Ventura chose to create sculptures of a truly Filipino icon: the bul-ol or the Ifugao Rice God as subject. The bul-ol is rife with symbolism (wealth, well-being, a bountiful harvest) and with it comes ritualistic and ceremonial baggage. It is bathed with pig’s blood, made to stand guard in the granaries, etc. One artist replicated bul-ol sculptures, making a social commentary about the Bul-ol as something alienated from its ritualistic power and relegated into a decorative, domesticated prop.

“Nawala na ’yung sacredness ng bagay,” Ventura points out. “I, on the other hand, am simply exploring the bul-ol as pure object or form. I deliberately refrained from going to the Northern part of the country to learn how the pieces are made. If Leonardo Da Vinci had the Vitruvian Man as the ideal form of the human being, my goal was to take the bul-ol as the counterpart of sorts.”

And Ventura has created different sculptures of the bul-ol (in pairs or as standalones) with different variations:

There are anatomical figures (with sinews of muscles and structural bones); tattooed (with Western-style Jesus slash skull slash tribal patterns); cubist (not Picasso-like, but more CGI-inspired — call it “digital cubism”); and angel-versus-devil (St.

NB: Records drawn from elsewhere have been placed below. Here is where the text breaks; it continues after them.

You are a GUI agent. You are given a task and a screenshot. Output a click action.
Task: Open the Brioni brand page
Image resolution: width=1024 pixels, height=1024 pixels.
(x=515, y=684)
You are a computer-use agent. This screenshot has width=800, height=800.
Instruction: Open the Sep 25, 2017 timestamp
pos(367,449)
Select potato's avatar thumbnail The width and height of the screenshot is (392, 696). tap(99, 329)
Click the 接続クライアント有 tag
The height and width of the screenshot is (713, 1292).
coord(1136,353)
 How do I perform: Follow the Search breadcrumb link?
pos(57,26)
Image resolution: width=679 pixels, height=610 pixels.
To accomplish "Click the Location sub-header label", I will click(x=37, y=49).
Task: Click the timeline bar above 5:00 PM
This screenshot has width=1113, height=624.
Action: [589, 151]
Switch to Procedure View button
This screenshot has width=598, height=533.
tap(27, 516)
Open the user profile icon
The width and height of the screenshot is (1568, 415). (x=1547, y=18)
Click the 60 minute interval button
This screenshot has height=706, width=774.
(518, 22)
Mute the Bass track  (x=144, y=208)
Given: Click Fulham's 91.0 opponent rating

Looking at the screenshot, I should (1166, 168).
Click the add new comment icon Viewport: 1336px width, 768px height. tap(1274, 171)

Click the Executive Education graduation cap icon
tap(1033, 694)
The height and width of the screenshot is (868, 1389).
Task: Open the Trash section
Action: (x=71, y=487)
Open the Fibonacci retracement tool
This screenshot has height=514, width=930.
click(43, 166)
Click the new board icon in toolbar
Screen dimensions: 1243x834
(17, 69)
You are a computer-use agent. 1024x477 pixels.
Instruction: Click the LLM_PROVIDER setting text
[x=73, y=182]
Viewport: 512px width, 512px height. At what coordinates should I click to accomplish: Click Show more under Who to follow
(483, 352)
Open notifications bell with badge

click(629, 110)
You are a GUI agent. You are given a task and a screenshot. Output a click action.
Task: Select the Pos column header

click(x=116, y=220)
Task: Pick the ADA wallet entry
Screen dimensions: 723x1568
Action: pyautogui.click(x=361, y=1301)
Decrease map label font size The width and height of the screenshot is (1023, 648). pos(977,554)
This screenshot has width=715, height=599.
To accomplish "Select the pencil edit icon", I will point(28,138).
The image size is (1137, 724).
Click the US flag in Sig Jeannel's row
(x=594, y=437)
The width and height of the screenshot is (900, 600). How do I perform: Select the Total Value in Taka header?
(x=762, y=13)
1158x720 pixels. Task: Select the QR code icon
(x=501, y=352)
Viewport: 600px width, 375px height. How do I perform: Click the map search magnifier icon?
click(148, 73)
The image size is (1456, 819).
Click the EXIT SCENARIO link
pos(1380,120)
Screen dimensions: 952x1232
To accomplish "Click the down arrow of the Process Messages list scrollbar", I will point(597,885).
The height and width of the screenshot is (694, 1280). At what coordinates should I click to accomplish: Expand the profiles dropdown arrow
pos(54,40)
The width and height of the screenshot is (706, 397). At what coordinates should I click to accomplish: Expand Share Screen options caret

Michael battling his enemy like in the gin label made by Fernando Amorsolo), among others.

You could call it “jazz up your bul-ol” (remember the “Jazz Up Your Levi’s” campaign in the ’90s?), although Ventura’s take is more respectful, purely driven by sculptural shapes and contours, and as a curious outsider peering into a more mysterious world.

“This is also my way of taking something of ceremonious value in the Filipino culture and rendering it as pop, as collectible (like Mattel or McFarlane), as infused with the images of today (from Final Fantasy to Transformers).”

Now that’s contemporarily mythic, since the CGI-icons of today have supplanted the myths of yore — old gods making way for new gods, from Joseph Campbell to Michael Bay.

CLOUDS TASTE METALLIC

The artist believes that everything comes from a cloud of inspiration.

“For me, images are all around us, ripe for the plucking. My job as an artist is to take whatever I need from this artistic ether, not to invent something entirely new (there’s no such thing), but to reconstruct, remake and re-model old images, and in effect to make them say new things.”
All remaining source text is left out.